Required work
Could you copy out every line of the data where the word "Play" occurs?
··········
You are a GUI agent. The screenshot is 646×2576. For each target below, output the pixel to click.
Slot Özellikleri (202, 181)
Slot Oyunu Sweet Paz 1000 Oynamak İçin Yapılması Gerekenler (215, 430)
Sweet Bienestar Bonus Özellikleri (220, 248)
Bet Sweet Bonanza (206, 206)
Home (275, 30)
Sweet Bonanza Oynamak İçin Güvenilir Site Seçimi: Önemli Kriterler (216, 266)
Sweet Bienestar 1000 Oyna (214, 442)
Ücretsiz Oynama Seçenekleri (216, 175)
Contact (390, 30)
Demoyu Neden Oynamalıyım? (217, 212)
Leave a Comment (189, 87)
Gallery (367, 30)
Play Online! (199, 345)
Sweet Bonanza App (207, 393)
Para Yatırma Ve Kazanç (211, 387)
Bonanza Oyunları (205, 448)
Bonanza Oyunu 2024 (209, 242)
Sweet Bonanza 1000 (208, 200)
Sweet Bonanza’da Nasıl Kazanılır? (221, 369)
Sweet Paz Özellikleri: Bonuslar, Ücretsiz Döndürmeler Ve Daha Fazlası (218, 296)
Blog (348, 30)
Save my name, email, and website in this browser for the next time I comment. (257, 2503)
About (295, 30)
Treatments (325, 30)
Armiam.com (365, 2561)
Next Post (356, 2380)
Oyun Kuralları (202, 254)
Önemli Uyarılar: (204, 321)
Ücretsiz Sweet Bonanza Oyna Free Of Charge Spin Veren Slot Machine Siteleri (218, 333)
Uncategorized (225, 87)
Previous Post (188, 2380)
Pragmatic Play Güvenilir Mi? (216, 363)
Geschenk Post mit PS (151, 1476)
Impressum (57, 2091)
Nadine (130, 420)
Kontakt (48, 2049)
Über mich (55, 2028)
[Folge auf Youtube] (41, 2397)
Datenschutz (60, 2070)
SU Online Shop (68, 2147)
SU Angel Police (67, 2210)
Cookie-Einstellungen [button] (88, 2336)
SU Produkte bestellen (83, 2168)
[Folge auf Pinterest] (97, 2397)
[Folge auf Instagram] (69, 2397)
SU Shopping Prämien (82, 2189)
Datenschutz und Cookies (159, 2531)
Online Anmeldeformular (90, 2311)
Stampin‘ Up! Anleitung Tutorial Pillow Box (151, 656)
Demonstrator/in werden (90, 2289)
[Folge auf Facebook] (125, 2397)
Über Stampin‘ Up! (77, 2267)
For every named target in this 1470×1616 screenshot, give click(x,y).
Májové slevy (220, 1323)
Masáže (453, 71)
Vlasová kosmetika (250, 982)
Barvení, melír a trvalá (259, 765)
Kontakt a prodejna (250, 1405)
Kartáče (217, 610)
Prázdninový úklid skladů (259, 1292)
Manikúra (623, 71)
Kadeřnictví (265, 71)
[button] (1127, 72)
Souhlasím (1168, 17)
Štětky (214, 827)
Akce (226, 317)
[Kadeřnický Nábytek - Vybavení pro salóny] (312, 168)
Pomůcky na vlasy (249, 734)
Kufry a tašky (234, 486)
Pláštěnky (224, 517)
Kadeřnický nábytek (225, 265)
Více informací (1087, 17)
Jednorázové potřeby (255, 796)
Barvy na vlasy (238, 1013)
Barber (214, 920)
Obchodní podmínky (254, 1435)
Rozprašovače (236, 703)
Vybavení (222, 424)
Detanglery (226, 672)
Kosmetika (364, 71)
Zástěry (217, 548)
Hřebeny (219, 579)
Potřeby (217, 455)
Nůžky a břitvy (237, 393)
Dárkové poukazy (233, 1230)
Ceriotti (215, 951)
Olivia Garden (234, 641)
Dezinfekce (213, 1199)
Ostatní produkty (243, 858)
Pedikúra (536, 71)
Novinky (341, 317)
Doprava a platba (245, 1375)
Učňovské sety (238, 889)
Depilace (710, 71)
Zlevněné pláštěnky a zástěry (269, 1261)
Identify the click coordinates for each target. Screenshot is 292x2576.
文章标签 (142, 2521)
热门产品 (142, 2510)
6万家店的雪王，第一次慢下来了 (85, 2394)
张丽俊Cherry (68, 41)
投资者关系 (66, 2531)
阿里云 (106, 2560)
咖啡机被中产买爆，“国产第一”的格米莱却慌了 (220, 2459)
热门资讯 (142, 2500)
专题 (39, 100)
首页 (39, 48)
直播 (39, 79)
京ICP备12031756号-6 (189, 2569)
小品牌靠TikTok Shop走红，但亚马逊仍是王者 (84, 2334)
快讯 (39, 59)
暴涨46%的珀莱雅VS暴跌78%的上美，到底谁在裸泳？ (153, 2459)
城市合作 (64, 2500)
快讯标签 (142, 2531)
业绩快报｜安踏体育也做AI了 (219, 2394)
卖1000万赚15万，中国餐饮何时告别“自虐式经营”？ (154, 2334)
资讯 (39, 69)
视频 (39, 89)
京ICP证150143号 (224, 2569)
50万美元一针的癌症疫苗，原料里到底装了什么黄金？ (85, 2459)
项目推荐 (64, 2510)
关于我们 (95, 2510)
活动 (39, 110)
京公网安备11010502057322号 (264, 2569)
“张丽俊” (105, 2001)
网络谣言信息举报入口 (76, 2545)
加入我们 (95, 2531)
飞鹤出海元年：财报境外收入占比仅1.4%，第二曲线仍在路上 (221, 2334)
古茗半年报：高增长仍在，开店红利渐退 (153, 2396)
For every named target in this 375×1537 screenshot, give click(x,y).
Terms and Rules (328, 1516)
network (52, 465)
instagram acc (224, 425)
··········
The completed task
Play Online! (199, 345)
Pragmatic Play Güvenilir Mi? (216, 363)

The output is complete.